Obiettivo del compito
Rispondi alle domande sul brano relativo a spesa sanitaria e aspettativa di vita.
1. Quale peso attribuiscono i ricercatori alla spesa sanitaria per ogni anno di vita guadagnato?
2. Quanto costava un anno di vita in più nel 1970 e quanto nel 1990?
3. Quanti anni di aspettativa di vita si devono al miglioramento dell'assistenza e delle cure neonatali?

Brano selezionato
━━━━━━

E’ dalla fine degli anni ottanta, più o meno, che in tutto il mondo industrializzato la spesa sanitaria è diventata un elemento critico. Di più in paesi come gli Stati Uniti, meno nei paesi europei (questione di organizzazione dei sistemi sanitari). L’idea di razionare le prestazioni, che non piace in linea di principio a nessuno, viene spesso contrastata mostrando come alla spesa sanitaria crescente sia corrisposto, nel tempo, un aumento dell’aspettativa di vita. Il che è vero: gli 80-85 anni che in media si raggiungono in Occidente erano un miraggio anche soltanto negli anni trenta del secolo scorso. Argomento interessante soprattutto negli Stati Uniti, dove a dispetto di un sistema abbastanza inefficiente sul piano dell’equità, la spesa aumenta a un ritmo superiore. Uno studio viene ora a dettagliare l’effetto della spesa sanitaria in termini di aspettativa di vita, e lo fa per il periodo che va dal 1960 al 2000, dividendolo in 4 decenni, e per fasce di età: alla nascita, a 15 anni, a 45 e a 65. Ma il calcolo non è semplice come può sembrare, anche perché non è che l’aumento della vita dipenda soltanto dalla medicina o dalla sanità. Contano tantissimo la situazione abitativa, le condizioni di lavoro (si pensi soltanto alla differenza tra usare un tornio o lavorare con la lima), i trasporti, l’istruzione.... I ricercatori hanno assunto, per ponderare l’effetto della spesa sanitaria, che per ogni anno di vita guadagnato, la spesa sanitaria conti al 50%, che per la verità sembra un’ipotesi anche abbastanza generosa.


Ed ecco i dati: in media, dal 1960 al 2000, l’aspettativa di vita è aumentata di 6,7 anni. Depurando dall’inflazione, la spesa sanitaria che ciascun cittadino ha determinato nell’arco della vita è aumentata, sempre in media, di 69.000 dollari e ogni anno di vita guadagnato è costato 19900 dollari. Ma è la media, perché l’anno in più che nel 1970 si “comprava” con 7400 dollari, ne costava 36000 nel 1990. Poi un anno di vita in più non costa la stessa cifra a tutte le età: ne costa 31.600 a 15 anni, 53700 a 45 e 84700 a 65, sempre facendo la media per tutti i periodi. I ricercatori hanno anche valutato attraverso quali aspetti della pratica medica si è determinato il maggior guadagno (migliori terapie per le infezioni o le malattie cardiovascolari). Il risultato è stato che il singolo più importante contributo si deve all’azione sulle malattie cardiovascolari, che dei famosi 6,97 anni ne hanno portati a bilancio poco meno di 5; subito dopo viene il miglioramento dell’assistenza e delle cure neonatali (1,31 anni).

━━━━━━

Dati grezzi
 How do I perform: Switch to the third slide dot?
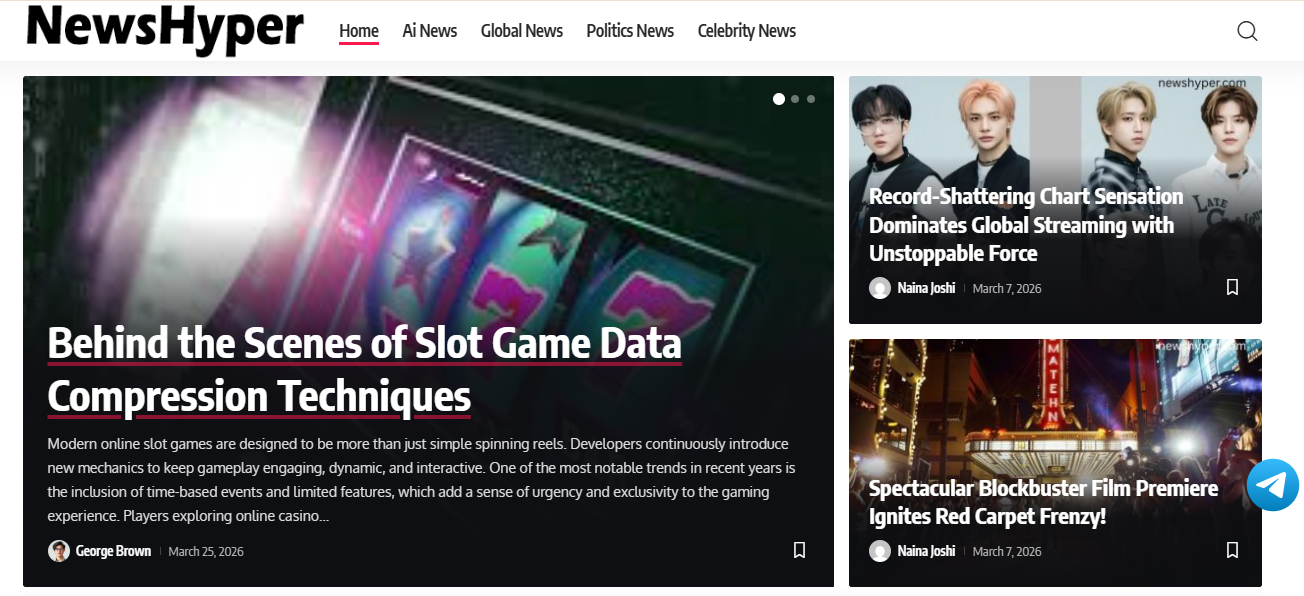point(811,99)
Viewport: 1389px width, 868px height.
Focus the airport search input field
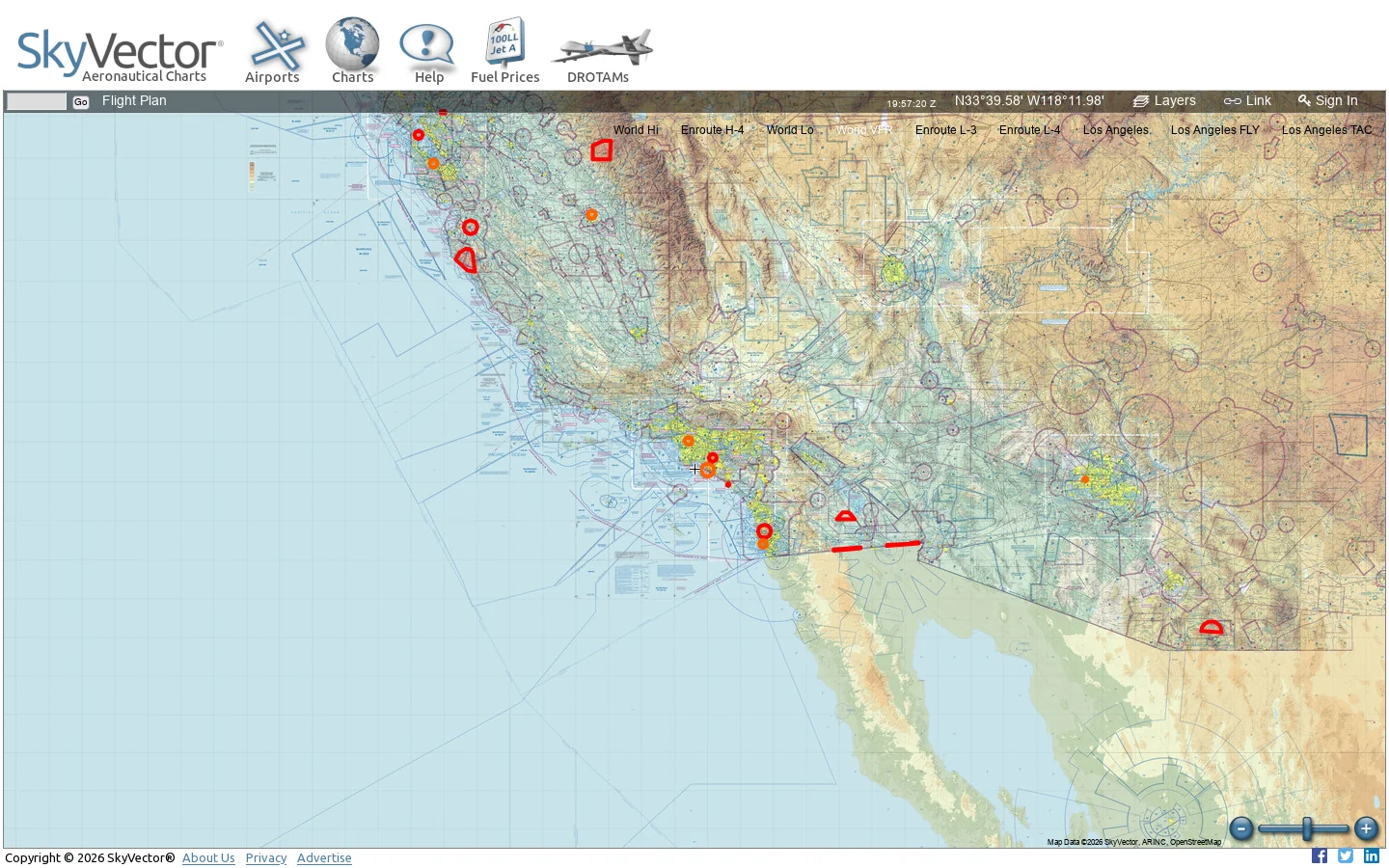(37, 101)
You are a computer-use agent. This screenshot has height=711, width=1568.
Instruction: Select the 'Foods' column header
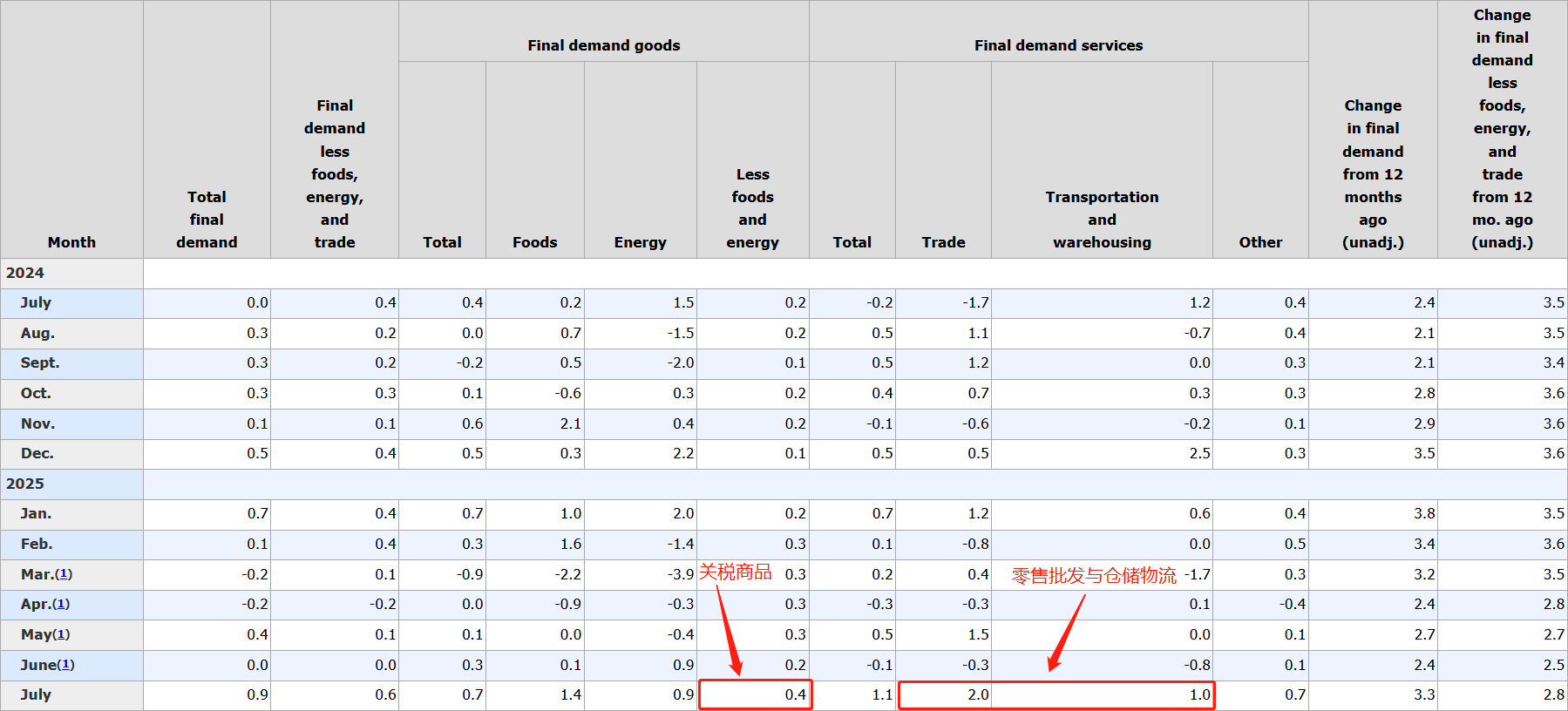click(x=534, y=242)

━━━━━━

La tua soluzione
1. Il 50%.
2. 7400 dollari nel 1970 e 36000 dollari nel 1990.
3. 1,31 anni.